Package Manager Configuration

uv Configuration
uv is the recommended package manager. Most configuration lives in pyproject.toml and uv.lock, but some behaviors can be configured via environment variables.
Global Cache
uv caches downloaded packages by default in ~/.cache/uv/ (macOS/Linux) or %LOCALAPPDATA%\uv\cache (Windows). This means packages are downloaded once and shared across all projects and virtual environments.
To clear the cache:
$ uv cache clean
To set a custom cache directory:
$ export UV_CACHE_DIR=/path/to/cache
Requiring an Active Environment
When using pip directly (not uv), it's easy to accidentally install packages globally. To prevent this, add to your ~/.bashrc or ~/.zshrc:
export PIP_REQUIRE_VIRTUALENV=true
Then pip will refuse to install outside a virtual environment:
$ pip install requests
Could not find an activated virtualenv (required).

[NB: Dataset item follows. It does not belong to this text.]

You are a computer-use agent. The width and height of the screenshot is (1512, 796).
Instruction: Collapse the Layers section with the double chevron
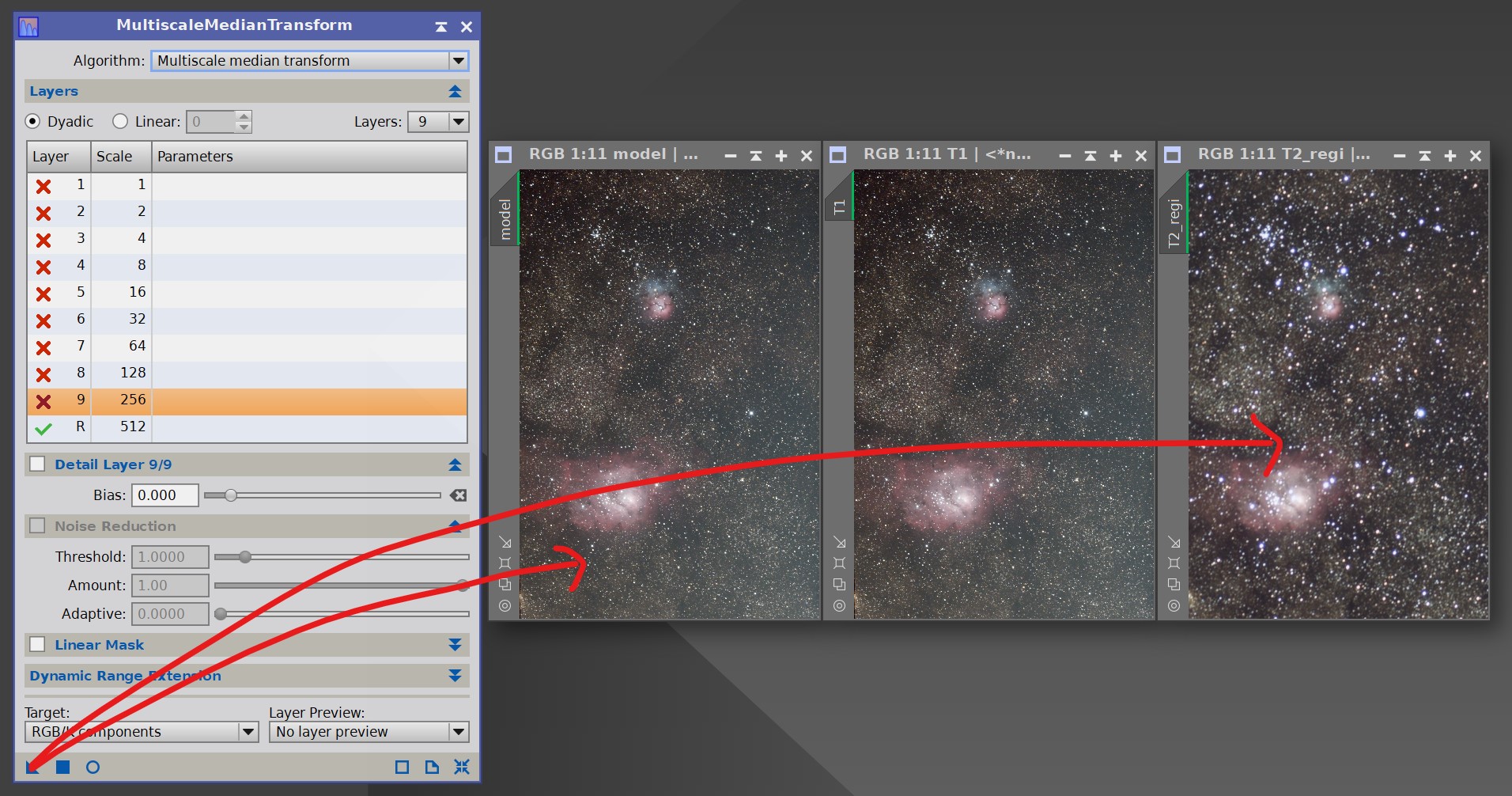[x=455, y=91]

Override it when you need a global install:
gpip() {
PIP_REQUIRE_VIRTUALENV=false pip "$@"
}
pip Configuration
If you use pip alongside uv, you can configure it via pip.conf (macOS/Linux) or pip.ini (Windows):
macOS / Linux: ~/.pip/pip.conf
Windows: %USERPROFILE%\pip\pip.ini
Example configuration:
[global]
require-virtualenv = true
Caching with pip
Modern pip (6.0+) has built-in caching enabled by default — no configuration needed. If you're on an older version, upgrade:
$ pip install --upgrade pip
Summary: uv vs pip
| Task | uv | pip |
|---|---|---|
| Install package | uv add requests | pip install requests |
| Install (one-time) | uv pip install requests | pip install requests |
| Lock dependencies | Automatic (uv.lock) | Manual (pip freeze > requirements.txt) |
| Create venv | Automatic or uv venv | python3 -m venv .venv |
| Run in env | uv run <command> | Activate venv first |
| Global tools | uv tool install <pkg> | pipx install <pkg> |
| Cache | Built-in, fast | Built-in |
Use uv for projects. Use uv pip when you need pip-compatible commands. Use uv tool for global CLI tools.